In the third study by Naderi et al., published in Europace (2026), entitled Deep learning to predict left ventricular hypertrophy from the electrocardiogram, the authors developed a deep learning model capable of identifying left ventricular hypertrophy directly from standard 12-lead ECG recordings. Using nearly 49,000 participants from the UK Biobank with cardiac magnetic resonance as the reference standard, the model achieved excellent diagnostic performance and outperformed conventional ECG criteria. External validation in an independent cohort confirmed the feasibility of this approach, supporting the concept that advanced computational analysis of ECG signals may enable scalable screening strategies for structural heart disease.

Finally, in this month’s commented article, we explore a recent study by Nolin-Lapalme et al., commented in detail by Panteleimon Pantelidis, that marks a paradigm shift toward open-source foundation models in electrocardiography. Trained on over 1 million ECGs and rigorously validated across 11 diverse international cohorts, the authors demonstrate that self-supervised, foundational ECG models can act as highly customizable scaffolds. While these models match traditional supervised AI in standard diagnostic interpretation, they significantly outperform them in extracting complex digital biomarkers, such as 5-year atrial fibrillation risk and long QT syndrome genotype, especially in data-scarce environments. By openly releasing their model weights and preprocessing tools for local, plug-and-play fine-tuning, this approach promises to democratize AI deployment across smaller clinical settings, even as critical challenges in privacy, explainability, and real-world clinical integration remain.

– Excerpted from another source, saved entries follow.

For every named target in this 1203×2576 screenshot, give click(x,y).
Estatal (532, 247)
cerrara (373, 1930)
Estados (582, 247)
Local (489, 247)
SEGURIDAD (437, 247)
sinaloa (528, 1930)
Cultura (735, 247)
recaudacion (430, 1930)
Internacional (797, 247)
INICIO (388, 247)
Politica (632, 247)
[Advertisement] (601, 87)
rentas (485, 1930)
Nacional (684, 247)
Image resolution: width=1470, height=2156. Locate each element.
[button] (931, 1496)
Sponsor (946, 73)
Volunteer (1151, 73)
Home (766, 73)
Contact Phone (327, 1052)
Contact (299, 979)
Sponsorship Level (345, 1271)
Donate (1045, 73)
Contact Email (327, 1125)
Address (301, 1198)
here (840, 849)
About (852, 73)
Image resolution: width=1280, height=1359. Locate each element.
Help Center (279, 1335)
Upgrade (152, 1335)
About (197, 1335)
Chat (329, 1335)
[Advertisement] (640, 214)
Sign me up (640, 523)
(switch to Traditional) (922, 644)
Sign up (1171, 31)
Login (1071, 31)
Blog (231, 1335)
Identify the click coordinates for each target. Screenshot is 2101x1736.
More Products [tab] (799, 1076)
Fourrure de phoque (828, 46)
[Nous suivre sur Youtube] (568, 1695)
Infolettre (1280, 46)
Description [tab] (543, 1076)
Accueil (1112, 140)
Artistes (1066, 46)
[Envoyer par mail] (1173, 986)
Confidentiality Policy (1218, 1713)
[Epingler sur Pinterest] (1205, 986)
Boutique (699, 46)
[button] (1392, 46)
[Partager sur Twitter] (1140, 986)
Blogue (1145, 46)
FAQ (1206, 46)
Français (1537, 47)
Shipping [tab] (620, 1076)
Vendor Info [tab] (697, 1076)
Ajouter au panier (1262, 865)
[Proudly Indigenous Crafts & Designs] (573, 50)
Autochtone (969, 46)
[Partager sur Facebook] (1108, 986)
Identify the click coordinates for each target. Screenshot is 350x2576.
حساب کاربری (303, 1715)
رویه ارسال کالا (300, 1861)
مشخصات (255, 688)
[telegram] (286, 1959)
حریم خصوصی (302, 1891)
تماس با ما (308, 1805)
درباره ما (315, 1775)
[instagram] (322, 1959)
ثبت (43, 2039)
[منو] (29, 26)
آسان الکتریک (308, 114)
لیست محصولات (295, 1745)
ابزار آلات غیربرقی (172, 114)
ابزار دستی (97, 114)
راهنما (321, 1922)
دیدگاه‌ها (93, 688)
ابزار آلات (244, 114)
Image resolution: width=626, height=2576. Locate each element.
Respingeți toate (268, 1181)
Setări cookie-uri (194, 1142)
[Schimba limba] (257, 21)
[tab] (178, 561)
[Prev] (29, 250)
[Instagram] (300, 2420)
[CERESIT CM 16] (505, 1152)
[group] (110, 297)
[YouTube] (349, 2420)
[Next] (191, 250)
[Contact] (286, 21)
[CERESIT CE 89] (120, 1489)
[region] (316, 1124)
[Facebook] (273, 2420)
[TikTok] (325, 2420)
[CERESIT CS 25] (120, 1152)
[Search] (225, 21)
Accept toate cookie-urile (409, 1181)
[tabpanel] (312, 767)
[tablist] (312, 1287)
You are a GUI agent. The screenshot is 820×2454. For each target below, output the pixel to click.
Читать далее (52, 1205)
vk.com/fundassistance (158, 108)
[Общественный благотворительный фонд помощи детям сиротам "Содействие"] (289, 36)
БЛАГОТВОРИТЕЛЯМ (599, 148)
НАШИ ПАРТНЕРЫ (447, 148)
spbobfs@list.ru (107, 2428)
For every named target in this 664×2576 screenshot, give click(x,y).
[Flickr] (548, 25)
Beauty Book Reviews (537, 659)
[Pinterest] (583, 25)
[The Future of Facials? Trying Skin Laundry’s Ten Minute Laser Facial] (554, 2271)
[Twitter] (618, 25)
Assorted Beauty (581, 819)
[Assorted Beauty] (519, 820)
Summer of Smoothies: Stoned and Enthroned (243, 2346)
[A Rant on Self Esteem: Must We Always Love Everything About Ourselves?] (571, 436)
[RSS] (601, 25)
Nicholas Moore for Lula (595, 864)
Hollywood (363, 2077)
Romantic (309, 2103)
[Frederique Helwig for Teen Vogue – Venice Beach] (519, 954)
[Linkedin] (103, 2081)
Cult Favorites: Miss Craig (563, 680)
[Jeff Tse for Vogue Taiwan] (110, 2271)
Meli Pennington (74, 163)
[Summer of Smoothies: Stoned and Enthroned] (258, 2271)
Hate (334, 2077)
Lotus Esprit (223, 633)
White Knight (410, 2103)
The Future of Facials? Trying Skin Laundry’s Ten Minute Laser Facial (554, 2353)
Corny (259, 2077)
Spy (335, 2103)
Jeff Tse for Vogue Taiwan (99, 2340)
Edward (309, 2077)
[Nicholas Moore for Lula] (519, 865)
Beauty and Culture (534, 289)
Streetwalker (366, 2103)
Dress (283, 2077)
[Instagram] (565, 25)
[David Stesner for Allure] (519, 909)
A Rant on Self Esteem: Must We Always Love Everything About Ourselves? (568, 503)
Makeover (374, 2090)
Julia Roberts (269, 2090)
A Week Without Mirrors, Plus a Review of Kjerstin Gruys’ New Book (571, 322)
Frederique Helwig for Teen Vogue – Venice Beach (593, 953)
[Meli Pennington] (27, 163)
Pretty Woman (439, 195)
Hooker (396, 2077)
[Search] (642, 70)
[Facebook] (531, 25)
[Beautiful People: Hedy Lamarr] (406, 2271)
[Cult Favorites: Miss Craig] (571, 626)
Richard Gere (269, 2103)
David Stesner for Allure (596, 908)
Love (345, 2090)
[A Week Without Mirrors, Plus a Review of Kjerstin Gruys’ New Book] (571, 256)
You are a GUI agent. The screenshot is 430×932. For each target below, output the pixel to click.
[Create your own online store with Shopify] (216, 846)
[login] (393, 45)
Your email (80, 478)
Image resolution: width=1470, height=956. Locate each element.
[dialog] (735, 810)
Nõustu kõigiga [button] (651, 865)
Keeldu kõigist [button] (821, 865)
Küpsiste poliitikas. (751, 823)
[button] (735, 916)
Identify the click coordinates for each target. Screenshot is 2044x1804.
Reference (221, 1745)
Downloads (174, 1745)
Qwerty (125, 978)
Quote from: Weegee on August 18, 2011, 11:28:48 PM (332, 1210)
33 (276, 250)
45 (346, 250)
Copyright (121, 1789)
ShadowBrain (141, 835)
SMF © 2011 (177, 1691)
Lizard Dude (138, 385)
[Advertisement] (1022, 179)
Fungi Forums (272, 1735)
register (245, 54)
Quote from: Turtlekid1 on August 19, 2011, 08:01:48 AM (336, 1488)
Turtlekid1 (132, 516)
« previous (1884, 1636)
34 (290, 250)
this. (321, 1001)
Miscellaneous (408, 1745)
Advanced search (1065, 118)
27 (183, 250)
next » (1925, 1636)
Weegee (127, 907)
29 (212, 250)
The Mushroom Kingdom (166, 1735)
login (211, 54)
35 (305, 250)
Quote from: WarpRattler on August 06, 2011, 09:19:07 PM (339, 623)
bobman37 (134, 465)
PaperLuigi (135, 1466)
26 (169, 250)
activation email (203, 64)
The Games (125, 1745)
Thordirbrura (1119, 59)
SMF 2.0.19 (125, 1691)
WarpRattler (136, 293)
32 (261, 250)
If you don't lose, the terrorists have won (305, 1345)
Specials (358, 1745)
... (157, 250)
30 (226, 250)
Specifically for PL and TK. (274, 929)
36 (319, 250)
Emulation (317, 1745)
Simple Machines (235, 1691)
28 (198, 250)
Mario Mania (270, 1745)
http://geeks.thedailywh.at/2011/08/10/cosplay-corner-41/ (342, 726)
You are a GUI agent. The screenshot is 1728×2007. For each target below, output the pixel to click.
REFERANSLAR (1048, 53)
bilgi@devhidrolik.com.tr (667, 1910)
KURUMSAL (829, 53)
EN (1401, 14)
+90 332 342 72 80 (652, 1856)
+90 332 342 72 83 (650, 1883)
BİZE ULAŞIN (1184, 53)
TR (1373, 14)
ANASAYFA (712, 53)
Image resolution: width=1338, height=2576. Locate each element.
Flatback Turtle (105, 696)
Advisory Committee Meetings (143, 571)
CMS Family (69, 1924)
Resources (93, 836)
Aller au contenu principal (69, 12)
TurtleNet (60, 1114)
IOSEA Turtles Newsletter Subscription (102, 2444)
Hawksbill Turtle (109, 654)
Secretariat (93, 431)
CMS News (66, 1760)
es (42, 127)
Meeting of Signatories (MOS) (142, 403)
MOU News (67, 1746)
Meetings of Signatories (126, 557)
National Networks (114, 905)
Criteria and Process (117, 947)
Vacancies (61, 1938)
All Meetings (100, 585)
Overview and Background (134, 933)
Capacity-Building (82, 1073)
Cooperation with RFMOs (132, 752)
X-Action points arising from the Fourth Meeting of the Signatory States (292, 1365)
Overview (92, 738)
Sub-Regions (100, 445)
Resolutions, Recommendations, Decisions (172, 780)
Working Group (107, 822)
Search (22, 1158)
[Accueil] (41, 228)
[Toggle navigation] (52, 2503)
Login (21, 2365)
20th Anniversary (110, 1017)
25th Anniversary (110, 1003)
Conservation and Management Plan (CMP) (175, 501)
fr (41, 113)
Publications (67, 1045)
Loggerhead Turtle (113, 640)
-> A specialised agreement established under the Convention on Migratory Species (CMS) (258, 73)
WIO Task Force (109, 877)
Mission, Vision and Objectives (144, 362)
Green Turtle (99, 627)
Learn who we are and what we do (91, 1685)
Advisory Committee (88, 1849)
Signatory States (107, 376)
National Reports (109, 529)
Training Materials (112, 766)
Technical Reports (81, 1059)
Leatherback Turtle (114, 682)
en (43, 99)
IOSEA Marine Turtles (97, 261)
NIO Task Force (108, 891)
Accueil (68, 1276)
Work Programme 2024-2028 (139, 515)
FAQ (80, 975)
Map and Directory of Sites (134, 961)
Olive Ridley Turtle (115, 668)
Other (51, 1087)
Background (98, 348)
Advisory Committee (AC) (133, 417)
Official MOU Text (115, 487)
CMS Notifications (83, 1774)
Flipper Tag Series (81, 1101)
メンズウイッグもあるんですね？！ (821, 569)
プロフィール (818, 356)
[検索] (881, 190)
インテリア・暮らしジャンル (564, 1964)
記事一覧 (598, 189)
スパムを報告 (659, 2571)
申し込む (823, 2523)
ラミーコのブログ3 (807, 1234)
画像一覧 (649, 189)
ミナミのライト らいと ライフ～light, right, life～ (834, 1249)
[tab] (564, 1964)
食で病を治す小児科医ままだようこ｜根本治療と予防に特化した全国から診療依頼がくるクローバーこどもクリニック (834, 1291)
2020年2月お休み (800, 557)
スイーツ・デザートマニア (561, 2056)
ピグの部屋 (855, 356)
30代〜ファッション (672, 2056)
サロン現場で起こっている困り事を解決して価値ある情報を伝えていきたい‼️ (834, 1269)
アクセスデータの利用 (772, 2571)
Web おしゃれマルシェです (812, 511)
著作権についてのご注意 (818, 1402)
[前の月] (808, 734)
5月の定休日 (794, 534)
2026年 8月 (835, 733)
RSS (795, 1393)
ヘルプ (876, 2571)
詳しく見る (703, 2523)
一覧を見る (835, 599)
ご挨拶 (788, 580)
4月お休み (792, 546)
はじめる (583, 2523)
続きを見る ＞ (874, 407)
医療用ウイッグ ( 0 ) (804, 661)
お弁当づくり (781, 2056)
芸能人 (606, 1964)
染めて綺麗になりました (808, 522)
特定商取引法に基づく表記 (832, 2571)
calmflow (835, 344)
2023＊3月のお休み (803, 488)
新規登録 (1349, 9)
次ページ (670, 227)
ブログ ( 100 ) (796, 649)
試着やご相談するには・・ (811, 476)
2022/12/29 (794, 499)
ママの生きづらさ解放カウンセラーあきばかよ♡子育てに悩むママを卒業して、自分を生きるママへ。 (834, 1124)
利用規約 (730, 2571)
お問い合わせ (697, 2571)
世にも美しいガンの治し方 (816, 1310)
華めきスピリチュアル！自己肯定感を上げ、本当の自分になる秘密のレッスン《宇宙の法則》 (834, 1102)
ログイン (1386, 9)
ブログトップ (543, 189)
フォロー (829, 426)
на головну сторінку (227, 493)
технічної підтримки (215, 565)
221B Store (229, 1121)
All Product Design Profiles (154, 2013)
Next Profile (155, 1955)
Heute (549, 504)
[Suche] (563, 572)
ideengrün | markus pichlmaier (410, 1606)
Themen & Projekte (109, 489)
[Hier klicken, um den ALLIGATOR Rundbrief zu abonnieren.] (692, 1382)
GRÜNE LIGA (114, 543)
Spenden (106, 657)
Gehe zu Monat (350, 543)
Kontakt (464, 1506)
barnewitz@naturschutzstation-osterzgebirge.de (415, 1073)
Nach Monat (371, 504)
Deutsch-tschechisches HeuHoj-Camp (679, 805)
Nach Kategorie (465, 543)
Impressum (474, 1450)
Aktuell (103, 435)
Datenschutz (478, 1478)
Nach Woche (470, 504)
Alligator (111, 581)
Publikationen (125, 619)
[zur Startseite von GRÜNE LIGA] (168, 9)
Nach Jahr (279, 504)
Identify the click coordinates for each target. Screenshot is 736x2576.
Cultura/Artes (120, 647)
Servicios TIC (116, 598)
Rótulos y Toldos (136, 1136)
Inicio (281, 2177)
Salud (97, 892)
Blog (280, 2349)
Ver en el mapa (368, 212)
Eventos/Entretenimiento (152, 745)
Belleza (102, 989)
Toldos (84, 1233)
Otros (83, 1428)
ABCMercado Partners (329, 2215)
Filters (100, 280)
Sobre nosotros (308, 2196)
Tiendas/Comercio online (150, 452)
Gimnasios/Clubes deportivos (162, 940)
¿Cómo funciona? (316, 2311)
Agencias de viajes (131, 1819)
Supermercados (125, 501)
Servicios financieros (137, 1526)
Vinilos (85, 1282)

Taken together, the first three studies highlight the growing clinical potential of AI-enhanced ECG analysis, showing how advanced algorithms can extract prognostic and diagnostic insights from a simple, widely available signal. The commented article further expands this perspective by introducing open-source ECG foundation models trained on over one million recordings, offering a scalable framework for future ECG-based discovery and clinical deployment.